I had some problems with spam early on, but I’ve managed to get two moderators to help me and I’ve also since then installed captcha forms and various other protection systems. I’m however still sitting with a trackback problem, which needs to send a trackback/pingback to blogs if a story is posted. Alas, Drigg support has been dropped and most of the solutions I tried have not been working. Will have to look into it later.

Progress and Lurkers

Social Mandarin has been received quite well since its inception in March 2010. It has grown steadily since then. However, although there seems to be interest in the site, most of them are lurkers, only utilizing the content and not posting their own or other links. This, has lead me to post the majority of the almost 200 stories/links currently on the site. There are some other active users, but they are only a handful. I need to figure out how to provide a better incentive for users to post links, besides self-promotion. Alas, I don’t mind posting most of the content for now.

Marketing and Monetization

I have experimented a lot with social media marketing via Social Mandarin. I currently have a Twitter account for it, posting the latest articles. I got most of the followers via blogs posting my service and me following users who tweet about Chinese and Mandarin. I set up a search stream in my preferred Twitter app, Hootsuite to track people talking about it, and if someone says something relevant as I go through it I follow them. This is not an auto-follow script.

I have also put up two Facebook ad runs for the Facebook page. In the end I got about 130 new fans/likes within two weeks altogether. I opted for social media ads, because this gives me recurring traffic due to the users seeing new articles being posted to the page every time. Also, like the site suggests, this gives me the ability to interact with the users.

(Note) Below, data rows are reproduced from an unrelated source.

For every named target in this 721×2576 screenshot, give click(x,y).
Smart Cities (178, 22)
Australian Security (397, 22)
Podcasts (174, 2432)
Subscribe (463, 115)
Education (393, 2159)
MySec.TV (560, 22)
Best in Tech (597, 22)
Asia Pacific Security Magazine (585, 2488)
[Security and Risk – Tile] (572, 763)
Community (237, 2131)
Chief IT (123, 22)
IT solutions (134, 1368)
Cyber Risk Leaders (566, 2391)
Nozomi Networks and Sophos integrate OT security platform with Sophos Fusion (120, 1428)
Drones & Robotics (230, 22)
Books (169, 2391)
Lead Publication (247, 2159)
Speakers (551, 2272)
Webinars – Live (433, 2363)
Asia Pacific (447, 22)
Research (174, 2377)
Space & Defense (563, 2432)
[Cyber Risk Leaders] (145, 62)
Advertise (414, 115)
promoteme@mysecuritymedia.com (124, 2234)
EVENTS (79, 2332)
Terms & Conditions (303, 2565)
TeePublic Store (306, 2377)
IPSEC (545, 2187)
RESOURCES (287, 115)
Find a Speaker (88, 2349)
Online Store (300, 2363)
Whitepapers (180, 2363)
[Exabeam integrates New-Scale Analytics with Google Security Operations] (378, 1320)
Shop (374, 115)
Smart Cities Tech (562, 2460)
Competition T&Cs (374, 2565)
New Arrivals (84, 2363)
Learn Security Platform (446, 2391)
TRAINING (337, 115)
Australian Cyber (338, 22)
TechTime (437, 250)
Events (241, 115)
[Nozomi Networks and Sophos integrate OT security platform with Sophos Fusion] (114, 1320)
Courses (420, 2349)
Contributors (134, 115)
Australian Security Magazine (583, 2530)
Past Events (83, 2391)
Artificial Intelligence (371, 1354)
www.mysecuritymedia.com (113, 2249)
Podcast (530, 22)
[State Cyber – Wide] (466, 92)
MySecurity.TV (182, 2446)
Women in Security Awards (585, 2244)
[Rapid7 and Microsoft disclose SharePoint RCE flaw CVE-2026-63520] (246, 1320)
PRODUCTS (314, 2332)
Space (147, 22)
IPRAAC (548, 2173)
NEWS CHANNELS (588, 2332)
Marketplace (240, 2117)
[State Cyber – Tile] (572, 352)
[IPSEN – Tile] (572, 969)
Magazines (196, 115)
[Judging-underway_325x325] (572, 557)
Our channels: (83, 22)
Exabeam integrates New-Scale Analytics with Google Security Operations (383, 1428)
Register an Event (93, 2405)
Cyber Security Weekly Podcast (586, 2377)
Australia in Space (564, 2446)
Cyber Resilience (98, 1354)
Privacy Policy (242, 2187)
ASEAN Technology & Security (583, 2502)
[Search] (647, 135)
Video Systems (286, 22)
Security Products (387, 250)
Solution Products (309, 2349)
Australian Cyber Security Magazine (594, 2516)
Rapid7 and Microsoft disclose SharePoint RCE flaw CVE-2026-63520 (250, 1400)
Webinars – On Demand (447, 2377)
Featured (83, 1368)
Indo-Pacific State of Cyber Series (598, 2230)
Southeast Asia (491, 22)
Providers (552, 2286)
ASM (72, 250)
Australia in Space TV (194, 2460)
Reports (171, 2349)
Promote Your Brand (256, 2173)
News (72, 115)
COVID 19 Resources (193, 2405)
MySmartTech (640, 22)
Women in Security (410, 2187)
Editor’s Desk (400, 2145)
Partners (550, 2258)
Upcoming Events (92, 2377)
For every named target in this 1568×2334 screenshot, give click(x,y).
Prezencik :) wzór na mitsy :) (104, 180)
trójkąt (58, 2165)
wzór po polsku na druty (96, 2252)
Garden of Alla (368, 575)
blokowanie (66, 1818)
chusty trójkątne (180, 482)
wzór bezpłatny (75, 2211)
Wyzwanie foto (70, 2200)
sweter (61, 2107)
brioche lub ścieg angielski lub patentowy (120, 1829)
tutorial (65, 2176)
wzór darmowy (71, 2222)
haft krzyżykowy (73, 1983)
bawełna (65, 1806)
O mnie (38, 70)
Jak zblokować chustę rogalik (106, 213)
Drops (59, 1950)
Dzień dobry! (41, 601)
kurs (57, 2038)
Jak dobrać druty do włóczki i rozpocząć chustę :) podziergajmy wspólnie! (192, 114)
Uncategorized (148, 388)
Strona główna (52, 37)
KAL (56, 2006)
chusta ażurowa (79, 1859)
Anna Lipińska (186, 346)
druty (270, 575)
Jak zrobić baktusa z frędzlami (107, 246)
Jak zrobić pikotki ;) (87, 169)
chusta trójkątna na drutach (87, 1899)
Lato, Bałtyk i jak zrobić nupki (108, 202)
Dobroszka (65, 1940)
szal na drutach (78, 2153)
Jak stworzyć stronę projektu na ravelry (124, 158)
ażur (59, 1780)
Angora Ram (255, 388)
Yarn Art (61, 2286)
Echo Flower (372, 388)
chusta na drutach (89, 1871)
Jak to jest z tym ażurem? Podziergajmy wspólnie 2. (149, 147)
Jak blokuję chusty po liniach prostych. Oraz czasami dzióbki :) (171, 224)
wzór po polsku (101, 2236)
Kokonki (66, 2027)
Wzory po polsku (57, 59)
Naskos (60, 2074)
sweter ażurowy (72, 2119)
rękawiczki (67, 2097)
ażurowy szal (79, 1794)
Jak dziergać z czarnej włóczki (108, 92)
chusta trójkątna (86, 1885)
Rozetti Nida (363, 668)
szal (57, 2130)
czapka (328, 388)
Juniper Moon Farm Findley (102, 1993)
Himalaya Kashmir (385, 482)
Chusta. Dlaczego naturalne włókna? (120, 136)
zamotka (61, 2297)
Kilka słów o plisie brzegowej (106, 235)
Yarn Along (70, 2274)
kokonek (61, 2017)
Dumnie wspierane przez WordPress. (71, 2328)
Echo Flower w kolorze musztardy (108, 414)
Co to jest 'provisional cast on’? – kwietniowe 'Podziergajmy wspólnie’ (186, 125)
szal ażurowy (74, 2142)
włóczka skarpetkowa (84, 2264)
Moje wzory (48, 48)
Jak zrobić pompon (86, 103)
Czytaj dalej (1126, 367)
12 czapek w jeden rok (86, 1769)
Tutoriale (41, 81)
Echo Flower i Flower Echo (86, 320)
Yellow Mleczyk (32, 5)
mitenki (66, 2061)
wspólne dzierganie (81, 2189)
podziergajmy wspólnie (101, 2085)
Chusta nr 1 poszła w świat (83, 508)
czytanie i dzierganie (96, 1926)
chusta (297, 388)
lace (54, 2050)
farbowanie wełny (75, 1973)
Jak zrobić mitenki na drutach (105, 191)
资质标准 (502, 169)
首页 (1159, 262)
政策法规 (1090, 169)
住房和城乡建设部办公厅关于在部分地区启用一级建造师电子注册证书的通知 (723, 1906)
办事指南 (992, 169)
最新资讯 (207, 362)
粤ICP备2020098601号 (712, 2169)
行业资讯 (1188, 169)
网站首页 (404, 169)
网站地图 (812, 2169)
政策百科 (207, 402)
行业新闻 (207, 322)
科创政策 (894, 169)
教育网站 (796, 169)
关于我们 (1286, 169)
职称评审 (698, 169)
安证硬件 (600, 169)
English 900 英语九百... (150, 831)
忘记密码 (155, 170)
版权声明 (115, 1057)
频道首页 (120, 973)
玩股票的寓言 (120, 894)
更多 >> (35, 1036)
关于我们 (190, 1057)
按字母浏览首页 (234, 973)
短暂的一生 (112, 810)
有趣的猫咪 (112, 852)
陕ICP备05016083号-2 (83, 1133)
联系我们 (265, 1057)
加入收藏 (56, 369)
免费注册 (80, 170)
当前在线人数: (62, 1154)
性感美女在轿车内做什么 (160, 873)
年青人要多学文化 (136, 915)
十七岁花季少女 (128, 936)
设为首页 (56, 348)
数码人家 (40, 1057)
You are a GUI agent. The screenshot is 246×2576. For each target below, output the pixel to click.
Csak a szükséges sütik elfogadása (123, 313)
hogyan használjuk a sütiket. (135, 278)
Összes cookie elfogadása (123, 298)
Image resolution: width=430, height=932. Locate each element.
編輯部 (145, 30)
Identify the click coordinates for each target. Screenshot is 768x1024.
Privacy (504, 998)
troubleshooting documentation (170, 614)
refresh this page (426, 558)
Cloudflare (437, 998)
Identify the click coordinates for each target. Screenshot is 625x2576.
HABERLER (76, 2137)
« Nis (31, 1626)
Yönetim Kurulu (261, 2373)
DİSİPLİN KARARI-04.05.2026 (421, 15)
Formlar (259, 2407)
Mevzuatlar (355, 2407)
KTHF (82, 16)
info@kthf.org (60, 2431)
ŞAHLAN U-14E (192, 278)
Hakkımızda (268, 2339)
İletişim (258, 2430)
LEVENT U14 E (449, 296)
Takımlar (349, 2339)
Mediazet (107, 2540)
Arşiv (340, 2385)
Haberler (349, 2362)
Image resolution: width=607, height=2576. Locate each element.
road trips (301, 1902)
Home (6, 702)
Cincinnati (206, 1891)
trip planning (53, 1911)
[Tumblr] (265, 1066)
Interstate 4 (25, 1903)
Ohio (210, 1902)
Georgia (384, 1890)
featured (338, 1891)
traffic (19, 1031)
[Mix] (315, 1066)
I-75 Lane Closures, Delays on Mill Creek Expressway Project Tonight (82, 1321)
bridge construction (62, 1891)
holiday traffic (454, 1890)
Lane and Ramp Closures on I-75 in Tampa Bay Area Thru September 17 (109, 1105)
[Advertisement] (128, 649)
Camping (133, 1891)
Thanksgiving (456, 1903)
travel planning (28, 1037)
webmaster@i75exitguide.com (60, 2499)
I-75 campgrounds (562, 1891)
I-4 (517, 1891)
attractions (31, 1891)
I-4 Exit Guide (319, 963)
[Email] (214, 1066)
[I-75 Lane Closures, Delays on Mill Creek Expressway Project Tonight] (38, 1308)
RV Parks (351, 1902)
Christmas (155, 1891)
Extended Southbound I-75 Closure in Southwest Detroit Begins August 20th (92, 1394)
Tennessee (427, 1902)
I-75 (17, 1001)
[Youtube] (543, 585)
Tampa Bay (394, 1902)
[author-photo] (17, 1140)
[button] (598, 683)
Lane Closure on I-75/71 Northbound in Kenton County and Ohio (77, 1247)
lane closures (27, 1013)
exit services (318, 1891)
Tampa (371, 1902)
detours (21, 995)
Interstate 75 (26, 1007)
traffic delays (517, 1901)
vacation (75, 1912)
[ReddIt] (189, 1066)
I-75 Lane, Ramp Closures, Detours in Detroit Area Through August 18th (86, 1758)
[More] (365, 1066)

I’ve also experimented a lot with ad positions on the site. Currently, Social Mandarin has the highest CTR of all my web projects. It unfortunately is still a small amount of money and still needs to gain a pagerank, but once it does, it will surely pick up a lot more traffic.

The Future

Currently, the site is gaining momentum and I’m waiting for it to pick up on some Google juice. I’m also looking into redesigning the site. I think this site, as long as people post links, me included, will grow no matter what happens as it works on sharing. I’ve also got some ideas to enhance the social aspects of the site, to get users to interact with each other. One of these were the blog features, where users can have their own blogs on the site. However, more incentive needs to be provided and that’s where my brainstorming needs to go.